━━━ Passage

Cassie Gillespie (41:47):

Right? So back to their intent instead of the impact.

Tabitha Moore (41:49):

It’s the defensiveness. So thinking about those things becomes a part of preparing, it’s so much more preparing than it is actually delivering self-reflection awareness of harm to other cultural humility, ability to apologize become a part of when is this, the right time? It’s like playing double Dutch with about eight ropes. That’s kind of how I think about it.

Cassie Gillespie (42:12):

Right. Because it feels that way to lots of people,

Tabitha Moore (42:14):

Right. And some people are like, people only got eight had with that. Right? Because you’re in a, you know, you’re in a tough situation, you know, you already know you’ve already listened to all the podcasts, so,

Cassie Gillespie (42:24):

Well, you’re talking to me, but there’s other people listening. We hope!

Cassie Gillespie (42:29):

If it was just us, this is silly having this conversation again.

Tabitha Moore (42:32):

Well, you know, it’s like, you’re doing double Dutch with eight ropes, right. You’ve got like you’re in there to assess danger, but whose definition of danger are you even assessing?

Cassie Gillespie (42:43):

I mean, I guess I have this question about you know, I’ll speak from my own practice, but I would guess this is true for others is I can’t tell you how many times now looking back, I opted to do something or not do something based on air quotes. My assessment of safety. When I think I was conflating my sense of comfort or competence.

Tabitha Moore (43:03):

Right. And I think that, that those are critical distinctions. So then it becomes necessary to have conversations in which you detail what safety is or is not. We all have different tolerances for people when they yell, when they name, call. Right. And so that’s where that cultural iceberg becomes really important. How do you, how do you understand anger? How do you understand rage? How do you understand fear and its manifestations? How comfortable are you with these things coming back at you?

━━━━━━

- Problem 1 -
Condense the transcript's paragraph beginning "Right. And I think that" into a short bulleted list that retains its main points.
The transcript and the records are unrelated materials.

━━━ Dataset entries

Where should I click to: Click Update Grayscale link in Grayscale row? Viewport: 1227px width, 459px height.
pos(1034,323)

━━━━━━
━━━ Dataset entries

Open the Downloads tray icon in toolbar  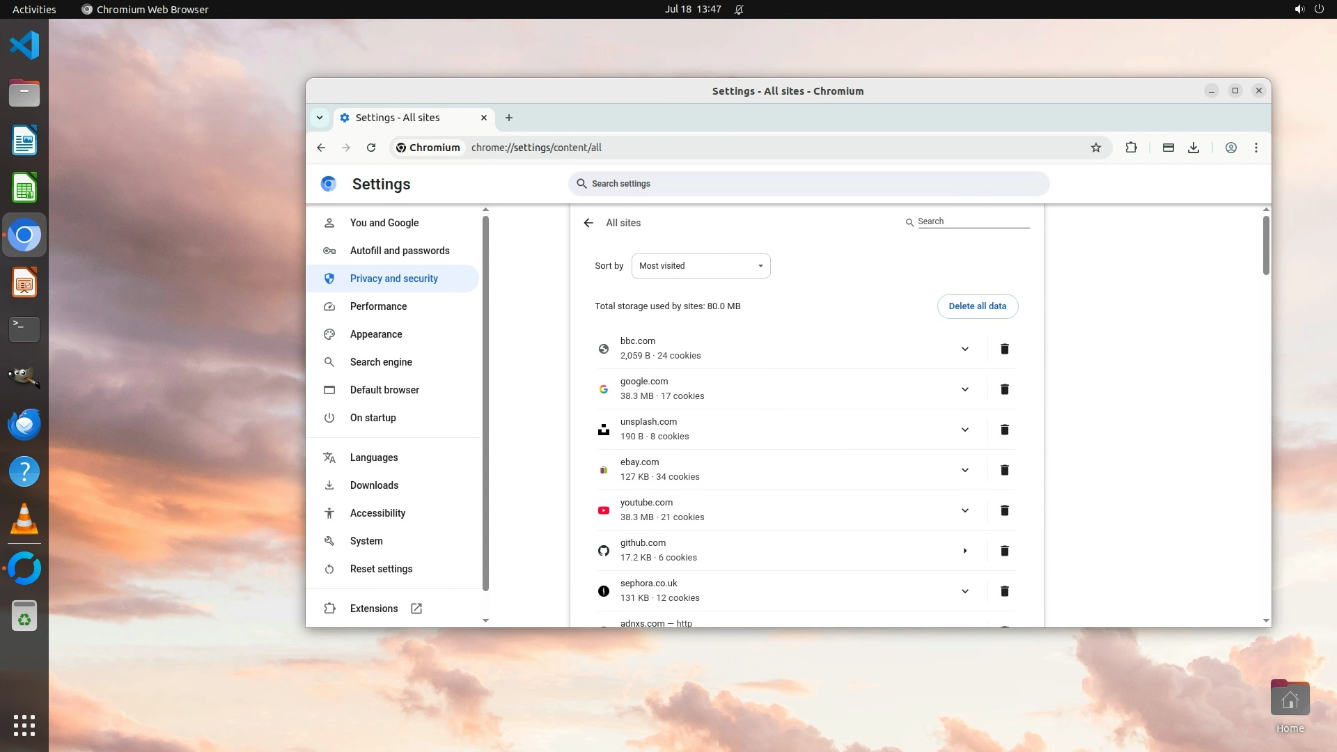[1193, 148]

━━━━━━
━━━ Dataset entries

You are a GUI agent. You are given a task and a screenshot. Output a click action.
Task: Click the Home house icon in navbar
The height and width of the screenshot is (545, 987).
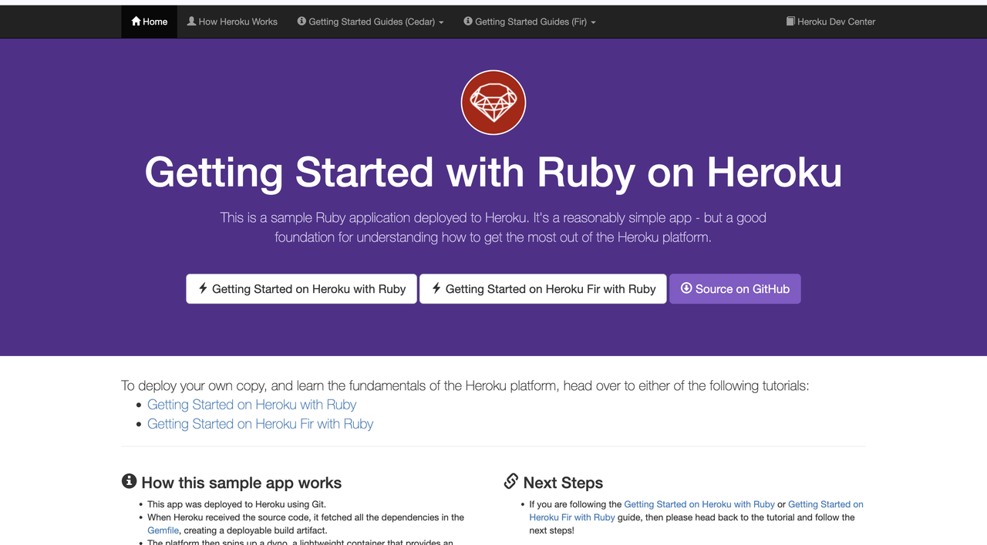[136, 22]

━━━━━━

- Problem 2 -
Rewrite the stretch of the records from the line that contains "Where should I" through the line that contains "pos(1034,323)" as a Markdown table with the columns Row and Line, numbering each line and omitting blank lines.

- Correct result 1 -
- These distinctions are critical.
- Conversations are needed that detail what safety is or is not.
- People have different tolerances when others yell or call names.
- This is where the cultural iceberg becomes really important.
- Key questions: how one understands anger, rage, and fear and its manifestations, and how comfortable one is with these coming back at oneself.

- Correct result 2 -
| Row | Line |
|---|---|
| 1 | Where should I click to: Click Update Grayscale link in Grayscale row? Viewport: 1227px width, 459px height. |
| 2 | pos(1034,323) |